My favorite books of 2018
I love books. I spend a crazy amount of time reading books and listening to audiobooks. It is how I escape the problems of everyday life, and enter a genius-filled world.
When I read Theodore White’s The Making of the President 1960 in the fifth grade, it opened my eyes to politics and history in a way that stayed with me for the next six decades. Every year, certain books leave their mark on me.
Here are my favorite books of 2018:
The book that had the most impact on me this year was Elisabeth Rosenthal’s American Sickness: How Healthcare Became Big Business and How You Can Take it Back. A doctor and former New York Times reporter, Rosenthal shows how the economics of doctors, hospitals and pharmaceutical companies manipulate patients into unnecessary expensive procedures. She then provides resources for dealing with the unhealthy health care system.
In 2018, I spent more time than I would have liked thinking about President Donald Trump. Fear: Trump in the White House, by Bob Woodward, and Fire and Fury: Inside the Trump White House, by Michael Wolff, both illustrated how crazy things are in Trump’s White House. We should be afraid, very afraid.

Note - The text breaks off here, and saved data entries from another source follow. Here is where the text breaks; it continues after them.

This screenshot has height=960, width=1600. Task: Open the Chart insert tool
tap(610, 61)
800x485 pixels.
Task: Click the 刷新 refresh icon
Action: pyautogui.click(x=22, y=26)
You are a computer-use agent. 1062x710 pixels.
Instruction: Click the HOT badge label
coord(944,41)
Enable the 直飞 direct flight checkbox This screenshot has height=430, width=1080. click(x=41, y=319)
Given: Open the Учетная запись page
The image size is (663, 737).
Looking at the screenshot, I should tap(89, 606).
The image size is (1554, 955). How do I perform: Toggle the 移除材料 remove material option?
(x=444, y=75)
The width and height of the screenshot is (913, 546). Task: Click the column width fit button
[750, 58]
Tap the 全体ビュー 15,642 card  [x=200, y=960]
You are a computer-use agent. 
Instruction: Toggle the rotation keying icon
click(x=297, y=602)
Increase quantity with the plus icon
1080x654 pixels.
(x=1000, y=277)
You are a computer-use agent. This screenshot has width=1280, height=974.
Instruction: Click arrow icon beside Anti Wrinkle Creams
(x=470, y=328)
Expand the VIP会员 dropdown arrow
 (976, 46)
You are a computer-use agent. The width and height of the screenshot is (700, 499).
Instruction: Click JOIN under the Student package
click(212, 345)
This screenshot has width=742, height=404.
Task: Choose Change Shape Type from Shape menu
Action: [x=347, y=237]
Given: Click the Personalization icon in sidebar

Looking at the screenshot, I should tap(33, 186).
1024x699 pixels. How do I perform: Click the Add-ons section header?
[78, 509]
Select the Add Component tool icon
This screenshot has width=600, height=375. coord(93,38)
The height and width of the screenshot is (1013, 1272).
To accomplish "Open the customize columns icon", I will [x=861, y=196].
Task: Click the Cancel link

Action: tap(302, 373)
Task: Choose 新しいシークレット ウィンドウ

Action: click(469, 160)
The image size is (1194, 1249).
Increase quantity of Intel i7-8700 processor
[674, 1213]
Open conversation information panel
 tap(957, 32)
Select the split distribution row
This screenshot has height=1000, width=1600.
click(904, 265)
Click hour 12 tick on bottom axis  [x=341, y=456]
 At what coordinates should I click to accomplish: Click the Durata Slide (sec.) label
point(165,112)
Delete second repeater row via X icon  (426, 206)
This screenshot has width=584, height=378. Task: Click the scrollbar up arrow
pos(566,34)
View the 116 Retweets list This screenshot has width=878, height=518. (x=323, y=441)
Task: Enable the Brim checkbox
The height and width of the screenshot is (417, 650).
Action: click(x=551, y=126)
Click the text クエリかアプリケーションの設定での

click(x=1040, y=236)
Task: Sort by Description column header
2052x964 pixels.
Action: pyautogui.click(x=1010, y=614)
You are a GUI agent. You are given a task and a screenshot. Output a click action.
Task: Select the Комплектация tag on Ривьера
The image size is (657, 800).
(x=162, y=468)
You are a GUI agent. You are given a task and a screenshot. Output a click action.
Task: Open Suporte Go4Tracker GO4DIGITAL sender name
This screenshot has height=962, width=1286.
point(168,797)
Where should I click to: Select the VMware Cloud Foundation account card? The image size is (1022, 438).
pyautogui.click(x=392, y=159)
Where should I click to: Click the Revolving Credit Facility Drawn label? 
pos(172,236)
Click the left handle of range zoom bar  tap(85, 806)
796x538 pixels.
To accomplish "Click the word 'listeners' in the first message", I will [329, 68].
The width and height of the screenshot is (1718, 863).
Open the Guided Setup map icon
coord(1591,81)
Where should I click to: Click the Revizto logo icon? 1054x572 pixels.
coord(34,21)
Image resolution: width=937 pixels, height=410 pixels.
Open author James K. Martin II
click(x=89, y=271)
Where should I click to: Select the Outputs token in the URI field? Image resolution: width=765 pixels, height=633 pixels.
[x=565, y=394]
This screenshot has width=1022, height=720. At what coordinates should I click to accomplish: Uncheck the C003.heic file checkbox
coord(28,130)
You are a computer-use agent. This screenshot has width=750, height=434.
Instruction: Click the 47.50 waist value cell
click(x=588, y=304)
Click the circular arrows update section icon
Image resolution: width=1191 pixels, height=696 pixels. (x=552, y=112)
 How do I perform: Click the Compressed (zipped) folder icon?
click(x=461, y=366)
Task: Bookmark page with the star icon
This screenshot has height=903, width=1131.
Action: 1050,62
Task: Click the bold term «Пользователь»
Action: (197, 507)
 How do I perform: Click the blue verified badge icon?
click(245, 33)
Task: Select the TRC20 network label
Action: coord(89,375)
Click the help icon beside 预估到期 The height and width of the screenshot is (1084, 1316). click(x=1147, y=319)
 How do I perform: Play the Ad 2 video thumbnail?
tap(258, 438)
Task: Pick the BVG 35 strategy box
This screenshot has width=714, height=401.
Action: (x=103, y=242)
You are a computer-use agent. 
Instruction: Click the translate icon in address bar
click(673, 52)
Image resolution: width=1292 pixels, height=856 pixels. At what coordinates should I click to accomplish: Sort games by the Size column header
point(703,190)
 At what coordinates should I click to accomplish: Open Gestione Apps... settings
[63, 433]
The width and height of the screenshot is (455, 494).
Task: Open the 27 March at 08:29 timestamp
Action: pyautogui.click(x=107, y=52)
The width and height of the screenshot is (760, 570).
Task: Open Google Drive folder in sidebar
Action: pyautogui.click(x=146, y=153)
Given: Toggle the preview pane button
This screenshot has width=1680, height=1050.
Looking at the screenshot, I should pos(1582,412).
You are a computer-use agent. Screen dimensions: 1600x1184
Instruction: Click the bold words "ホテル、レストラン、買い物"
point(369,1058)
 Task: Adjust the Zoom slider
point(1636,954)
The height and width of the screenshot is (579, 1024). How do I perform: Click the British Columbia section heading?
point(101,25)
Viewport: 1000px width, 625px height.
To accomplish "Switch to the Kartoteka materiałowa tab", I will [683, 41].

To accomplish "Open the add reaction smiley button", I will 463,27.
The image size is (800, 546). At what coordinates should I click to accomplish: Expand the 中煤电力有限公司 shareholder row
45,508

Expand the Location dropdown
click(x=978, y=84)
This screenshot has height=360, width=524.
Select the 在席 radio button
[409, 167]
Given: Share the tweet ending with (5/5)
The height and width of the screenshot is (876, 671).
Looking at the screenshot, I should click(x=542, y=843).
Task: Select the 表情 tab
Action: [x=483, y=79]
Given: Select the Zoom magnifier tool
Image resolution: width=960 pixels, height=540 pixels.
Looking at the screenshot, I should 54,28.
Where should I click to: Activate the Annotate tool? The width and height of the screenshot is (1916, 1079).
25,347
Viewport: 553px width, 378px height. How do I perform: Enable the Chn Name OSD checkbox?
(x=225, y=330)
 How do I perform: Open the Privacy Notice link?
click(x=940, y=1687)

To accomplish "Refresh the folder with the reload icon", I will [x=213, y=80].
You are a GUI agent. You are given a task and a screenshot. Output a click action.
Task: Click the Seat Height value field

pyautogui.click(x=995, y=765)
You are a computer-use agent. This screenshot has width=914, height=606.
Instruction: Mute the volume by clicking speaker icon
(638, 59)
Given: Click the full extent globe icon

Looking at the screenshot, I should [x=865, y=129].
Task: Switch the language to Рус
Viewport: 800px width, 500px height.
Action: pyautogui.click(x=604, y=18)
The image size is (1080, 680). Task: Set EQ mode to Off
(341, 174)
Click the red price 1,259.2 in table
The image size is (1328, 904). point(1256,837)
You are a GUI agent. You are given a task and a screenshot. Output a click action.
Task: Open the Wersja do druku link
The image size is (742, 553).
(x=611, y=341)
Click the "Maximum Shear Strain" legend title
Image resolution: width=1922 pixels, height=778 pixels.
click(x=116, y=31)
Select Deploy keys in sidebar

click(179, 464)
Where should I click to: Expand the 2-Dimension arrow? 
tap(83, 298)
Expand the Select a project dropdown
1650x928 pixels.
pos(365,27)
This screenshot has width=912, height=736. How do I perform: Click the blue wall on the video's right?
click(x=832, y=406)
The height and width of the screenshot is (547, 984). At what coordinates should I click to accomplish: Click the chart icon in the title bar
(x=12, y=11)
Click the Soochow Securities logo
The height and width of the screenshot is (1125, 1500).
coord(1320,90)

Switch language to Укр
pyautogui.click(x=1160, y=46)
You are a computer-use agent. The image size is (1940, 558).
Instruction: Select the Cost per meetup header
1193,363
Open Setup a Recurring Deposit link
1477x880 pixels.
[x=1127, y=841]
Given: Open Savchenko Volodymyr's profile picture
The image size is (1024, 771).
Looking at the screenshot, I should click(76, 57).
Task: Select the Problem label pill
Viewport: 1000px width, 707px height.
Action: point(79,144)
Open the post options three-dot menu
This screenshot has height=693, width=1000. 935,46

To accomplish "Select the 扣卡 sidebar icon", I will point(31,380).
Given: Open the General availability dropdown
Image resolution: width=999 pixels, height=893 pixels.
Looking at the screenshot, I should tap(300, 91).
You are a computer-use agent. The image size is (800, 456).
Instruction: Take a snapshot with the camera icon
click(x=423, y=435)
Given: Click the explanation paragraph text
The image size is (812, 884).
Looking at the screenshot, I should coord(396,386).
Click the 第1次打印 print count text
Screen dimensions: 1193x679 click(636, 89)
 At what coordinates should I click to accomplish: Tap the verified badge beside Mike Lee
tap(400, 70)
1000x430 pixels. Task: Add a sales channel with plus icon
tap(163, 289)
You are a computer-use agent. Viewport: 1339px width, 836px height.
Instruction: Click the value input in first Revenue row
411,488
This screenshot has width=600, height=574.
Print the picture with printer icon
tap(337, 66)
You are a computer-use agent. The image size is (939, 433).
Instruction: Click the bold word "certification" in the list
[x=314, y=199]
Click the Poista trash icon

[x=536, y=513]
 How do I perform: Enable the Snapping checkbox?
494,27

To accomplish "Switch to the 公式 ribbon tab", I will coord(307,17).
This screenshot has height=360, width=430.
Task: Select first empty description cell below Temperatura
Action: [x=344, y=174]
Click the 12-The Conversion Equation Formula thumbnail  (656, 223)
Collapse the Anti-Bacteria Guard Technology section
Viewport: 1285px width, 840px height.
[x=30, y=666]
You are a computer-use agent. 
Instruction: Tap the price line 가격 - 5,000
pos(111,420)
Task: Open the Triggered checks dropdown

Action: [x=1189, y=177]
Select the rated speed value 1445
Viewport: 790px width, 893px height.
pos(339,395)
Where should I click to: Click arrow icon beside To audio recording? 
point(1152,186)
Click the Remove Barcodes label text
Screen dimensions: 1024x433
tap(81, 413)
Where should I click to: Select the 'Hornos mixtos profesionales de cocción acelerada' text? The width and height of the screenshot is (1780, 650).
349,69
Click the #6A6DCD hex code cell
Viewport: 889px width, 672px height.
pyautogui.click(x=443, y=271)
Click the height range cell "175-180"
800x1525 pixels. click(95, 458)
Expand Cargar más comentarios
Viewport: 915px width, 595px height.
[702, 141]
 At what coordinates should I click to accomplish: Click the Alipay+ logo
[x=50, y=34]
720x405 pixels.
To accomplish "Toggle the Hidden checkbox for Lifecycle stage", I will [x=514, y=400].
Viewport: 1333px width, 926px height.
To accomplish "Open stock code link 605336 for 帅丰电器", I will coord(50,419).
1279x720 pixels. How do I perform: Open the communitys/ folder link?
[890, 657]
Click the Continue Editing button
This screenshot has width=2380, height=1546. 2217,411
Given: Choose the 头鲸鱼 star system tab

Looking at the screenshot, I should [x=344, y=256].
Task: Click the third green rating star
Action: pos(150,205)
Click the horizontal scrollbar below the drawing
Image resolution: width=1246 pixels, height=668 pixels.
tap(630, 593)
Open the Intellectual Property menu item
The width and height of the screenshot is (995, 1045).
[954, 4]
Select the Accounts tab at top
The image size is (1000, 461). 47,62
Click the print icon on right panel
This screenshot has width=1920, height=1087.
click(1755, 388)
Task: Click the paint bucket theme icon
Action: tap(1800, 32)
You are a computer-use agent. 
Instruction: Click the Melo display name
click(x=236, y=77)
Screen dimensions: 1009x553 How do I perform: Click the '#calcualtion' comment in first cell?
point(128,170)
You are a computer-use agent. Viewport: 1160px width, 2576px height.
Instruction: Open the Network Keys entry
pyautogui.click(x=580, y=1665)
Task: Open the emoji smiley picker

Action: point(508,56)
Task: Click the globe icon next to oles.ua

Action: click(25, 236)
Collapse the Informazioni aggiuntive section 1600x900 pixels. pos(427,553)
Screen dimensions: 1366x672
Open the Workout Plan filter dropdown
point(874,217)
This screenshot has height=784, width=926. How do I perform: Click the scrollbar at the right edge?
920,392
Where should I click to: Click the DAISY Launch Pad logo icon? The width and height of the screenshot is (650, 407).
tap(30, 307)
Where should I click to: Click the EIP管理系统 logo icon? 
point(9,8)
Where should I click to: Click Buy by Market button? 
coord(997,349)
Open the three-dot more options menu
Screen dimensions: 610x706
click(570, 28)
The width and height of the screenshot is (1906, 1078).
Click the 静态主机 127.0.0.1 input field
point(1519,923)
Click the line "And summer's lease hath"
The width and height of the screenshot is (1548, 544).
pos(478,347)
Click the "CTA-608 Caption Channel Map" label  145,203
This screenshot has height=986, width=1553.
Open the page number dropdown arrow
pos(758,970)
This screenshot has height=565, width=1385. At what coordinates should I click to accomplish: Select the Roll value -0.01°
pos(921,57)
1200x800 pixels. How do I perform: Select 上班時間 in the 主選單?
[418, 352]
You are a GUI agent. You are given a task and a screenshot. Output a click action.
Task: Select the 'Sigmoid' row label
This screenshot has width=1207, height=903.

Another book about politics was recommended to me by a reader last year. It was the 1959 novel, Advise and Consent, by Allen Drury, which tells a fictionalized story about a controversial nominee for Secretary of State and the political machinations that ensued. The audiobook was a wondrous time warp to a time when Washington politics was so different.
I read a lot about climate change, but my favorite science books were on genetics. The Evolution of Beauty, by Richard Prum, and She Has Her Mother’s Laugh, by Carl Zimmer, both brought to life the complexities of evolution and told the stories of those who are figuring this stuff out.
As the Jerry Brown era comes to a close, it is a great time to read Miriam Pawel’s The Browns of California: The Family Dynasty that Transformed a State and Shaped a Nation. What a tale. The compare and contrast of Edmund “Pat” Brown’s administration, his son Jerry Brown’s first governorship and then Brown’s final governorship is fascinating.
For those of you who live in Sacramento, I recommend former Bee reporter and my friend Andy Furillo’s novel The First Year. It is a story of reporting, the Russian mob, Trump and forest fires. It is a sort of love story, and most delightfully, there is a Sacramento business or landmark on nearly every page. I certainly enjoyed it.
Other books I liked a lot include Railroaded: The Transcontinentals and the Making of Modern America, by Richard White, which is a great companion piece to our California State Railroad Museum. Also, the novel 4 3 2 1, by Paul Auster, which tells four different versions of the same life, and Seymour Hersh’s memoir Reporter, which tells the stories behind some of the best journalism of the last 50 years. And finally the book I read before traveling to New York with the Sacramento Metro Chamber study mission, A Tree Grows in Brooklyn, by Betty Smith.
I owe a special thank you to all of the wonderful people at the Sacramento Public Library, particularly the Central Branch, who made my reading this year possible. They provide so much for so many, every day.
I am making my 2019 reading list now. Please send me your suggestions.